▶ **WHAT YOU ARE ASKED TO DO**: Format the data below as a JSON list of strings, with one string for each line and no blank lines. Leave the pictures out.

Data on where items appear
^^^^^^^^^^^^^^^^
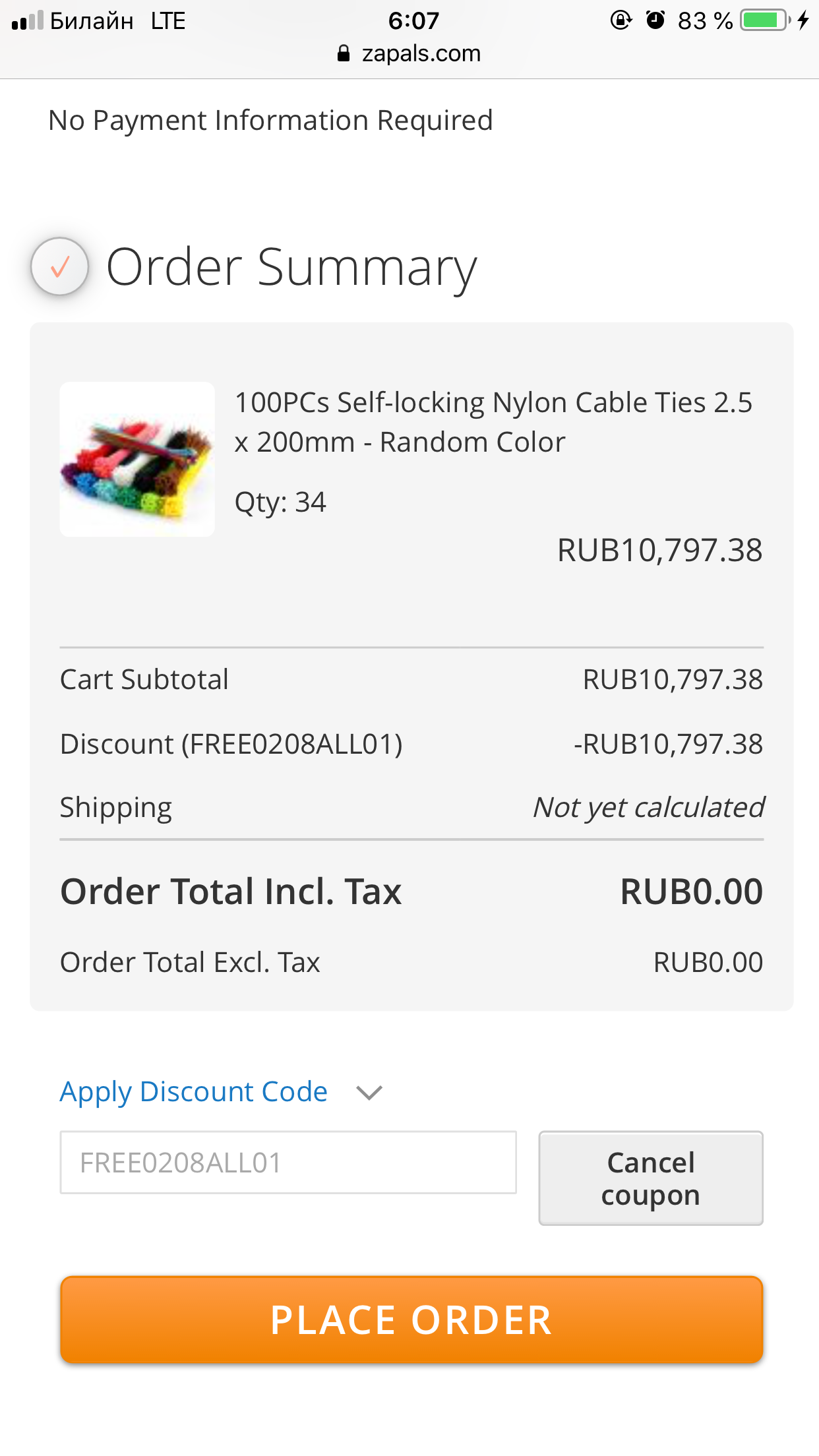Tap the lock icon beside zapals.com
The image size is (819, 1456).
tap(344, 53)
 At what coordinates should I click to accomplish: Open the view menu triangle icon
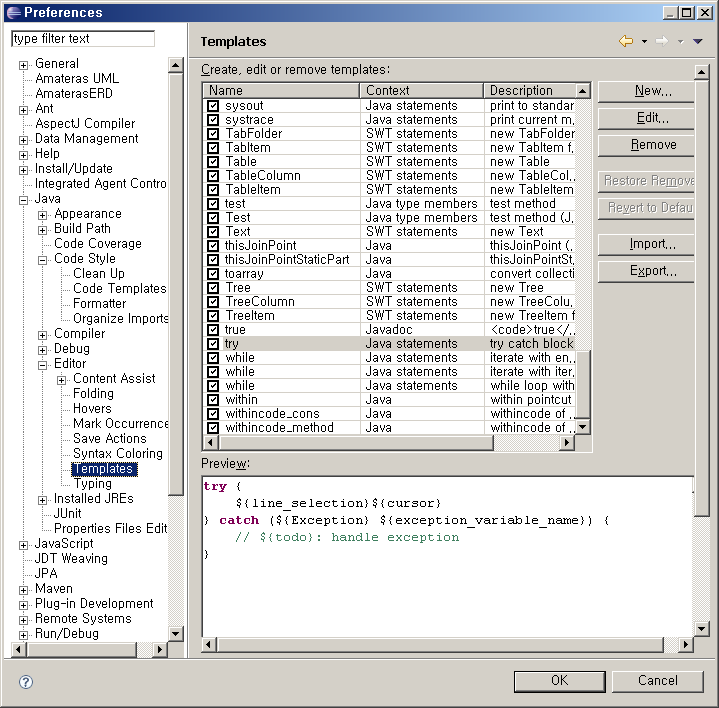pos(698,41)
^^^^^^^^^^^^^^^^
▶ **CORRECT RESULT**:
[
  "Tap the lock icon beside zapals.com",
  "The image size is (819, 1456).",
  "tap(344, 53)",
  " At what coordinates should I click to accomplish: Open the view menu triangle icon",
  "pos(698,41)"
]